Il Jazz è musica in continua evoluzione: lo è stato alle sue origini, continua ad esserlo ai nostri tempi. Basti pensare che sotto questa definizione stanno artisti lontani fra loro come Louis Armstrong, Gil Evans e Pat Metheny… Tuttavia ora la stessa parola “Jazz” è diventata una specie di contenitore, che raccoglie tanto le musiche improvvisate quanto il rock o la fusion. Ancora: il jazz è fin dalle origini nel crogiuolo di New Orleans musica “meticcia e contaminata”, che però conserva caratteristiche ben precise, un’urgenza espressiva ineliminabile. Personalmente considero poco interessante la cosiddetta contaminazione quando rimane a livello “turistico”, cioè di sovrapposizione forzata di strutture “arraffate da questo o quel folklore”. Considero addirittura grottesca l’idea che si faccia contaminazione prendendo un percussionista africano e facendolo suonare con un violinista siberiano, integrando il gruppo con un D.J. newyorkese, un chitarrista flamenco ed un vocalist della Patagonia. Al di là della musica “determinata” da scelte di mercato, la contaminazione deve essere condotta con consapevolezza. In questa ottica scavare nelle proprie radici è importante: certo non per farne dell’autocelebrazione etnica e chiudersi all’interno, ma piuttosto poter dialogare con l’esterno senza appiattirsi. Questo, in ultima analisi, è anche il senso del progetto Gramelot.

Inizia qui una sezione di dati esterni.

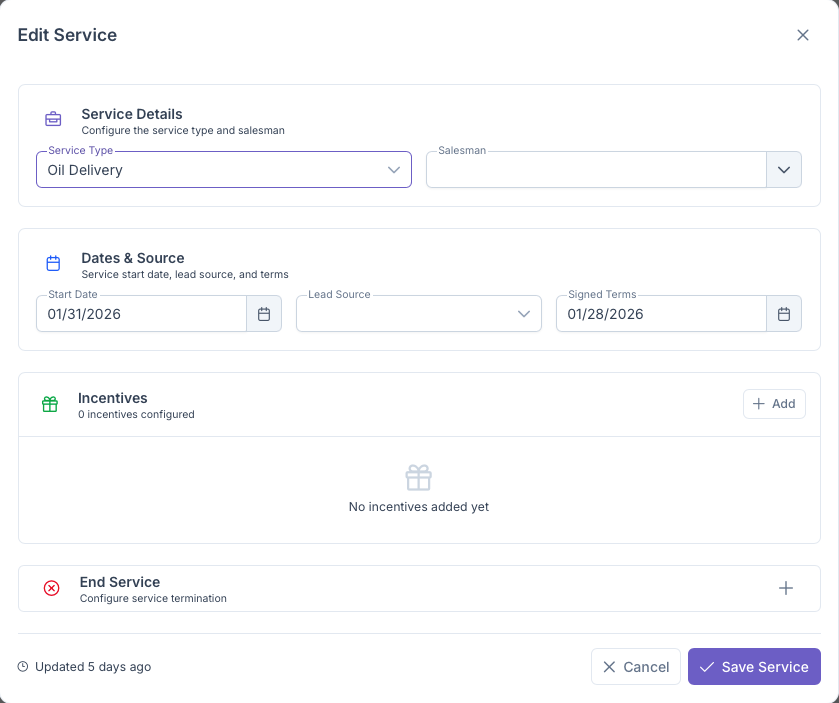The width and height of the screenshot is (839, 703).
Task: Close the Edit Service dialog
Action: [802, 35]
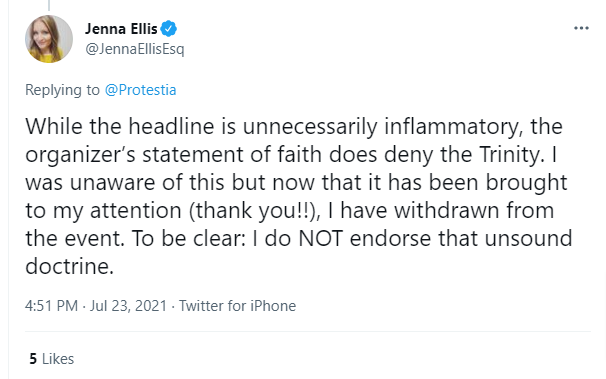This screenshot has width=606, height=379.
Task: Click "(thank you!!)" in the tweet text
Action: 254,211
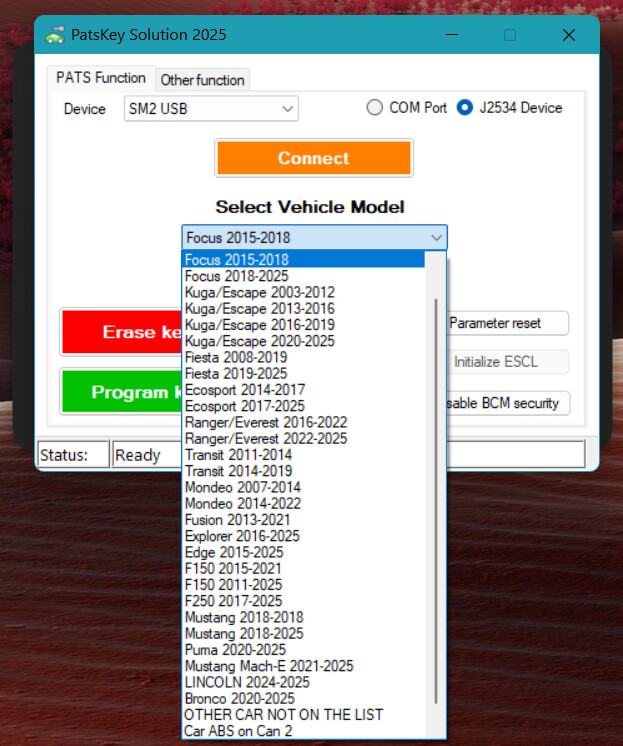Choose OTHER CAR NOT ON THE LIST
Image resolution: width=623 pixels, height=746 pixels.
(x=283, y=715)
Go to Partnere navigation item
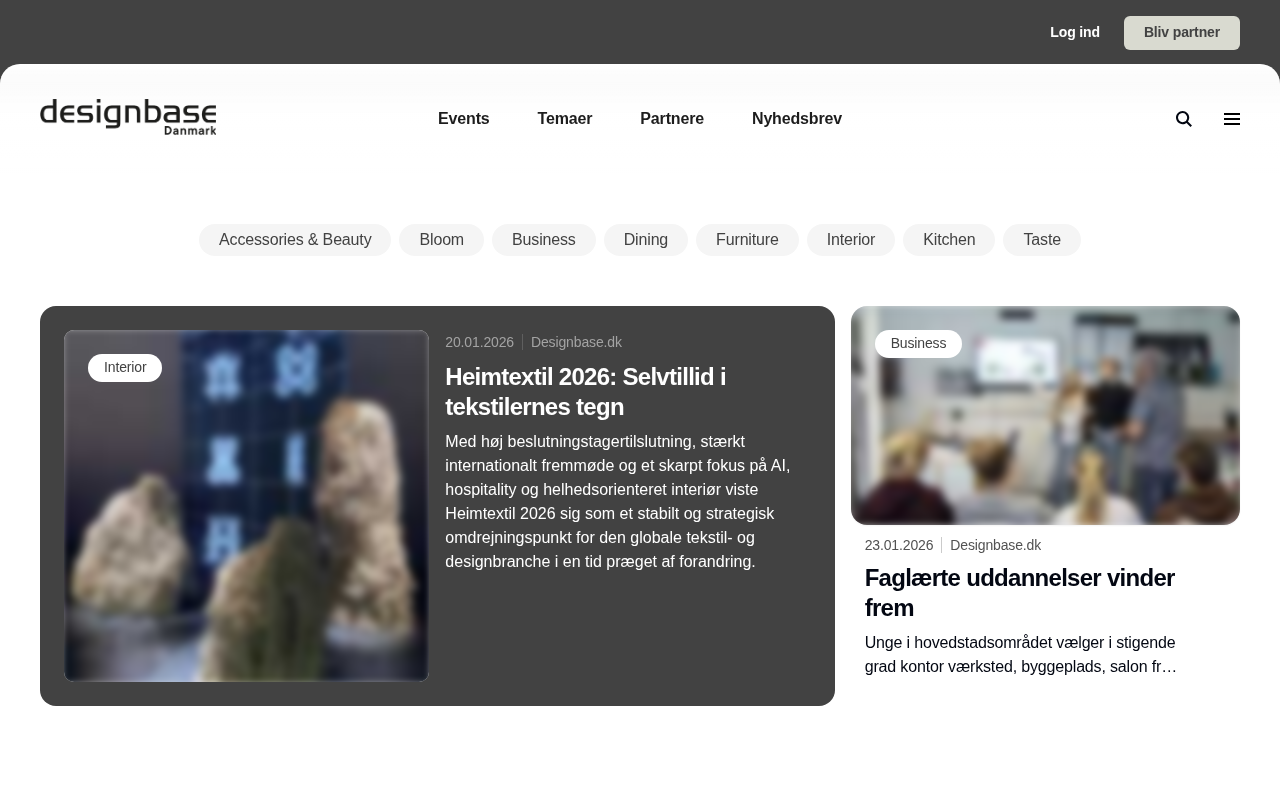 672,119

Il jazz a Castiglione sembra essere sparito dopo la cancellazione del Festival jazz: che prospettive ci sono?
Mah, credo che il problema non sia tanto o solo la cancellazione del Festival jazz. Per prenderla con ironia, credo che l’esempio più alto di “arte & cultura” prodotto da questa Amministrazione siano di gran lunga le “artistiche” siepi delle numerose rotonde che sono sorte in paese negli ultimi due anni, contestualmente all’assenza di un qualsivoglia piano del traffico. Certo sarebbe interessante tornare con più calma su questo argomento, ma, in estrema sintesi, mi sembra evidente come sia la “Cultura” in senso lato a risultare pesantemente penalizzata dall’assenza di una qualche “progettualità visibile” durante questi 5 anni di Amministrazione. Castiglione non ha una Scuola di Musica Comunale, non ha uno spazio per l’attività dei complessini giovanili, non ha neppure una Banda Comunale, mentre l’Amministrazione anziché promuovere iniziative, si è limitata ad “apporre patrocini” a sporadiche ancorché lodevoli iniziative di volontari. Quindi, al di là dei tagli, abbiamo assistito alla totale assenza di un “progetto culturale” per Castiglione. Probabilmente l’Amministrazione aveva altre priorità…
Programmi per il 2007?
Quest’anno ho già in programma diversi tour, uno teatrale a febbraio (in Italia), uno a marzo in Germania e più avanti, a giugno, in Spagna in presentazione del nuovo disco. Quest’ultimo avrà un’appendice (per la prima volta) con alcuni concerti anche negli Stati Uniti (Washington e Chicago). Speriamo bene.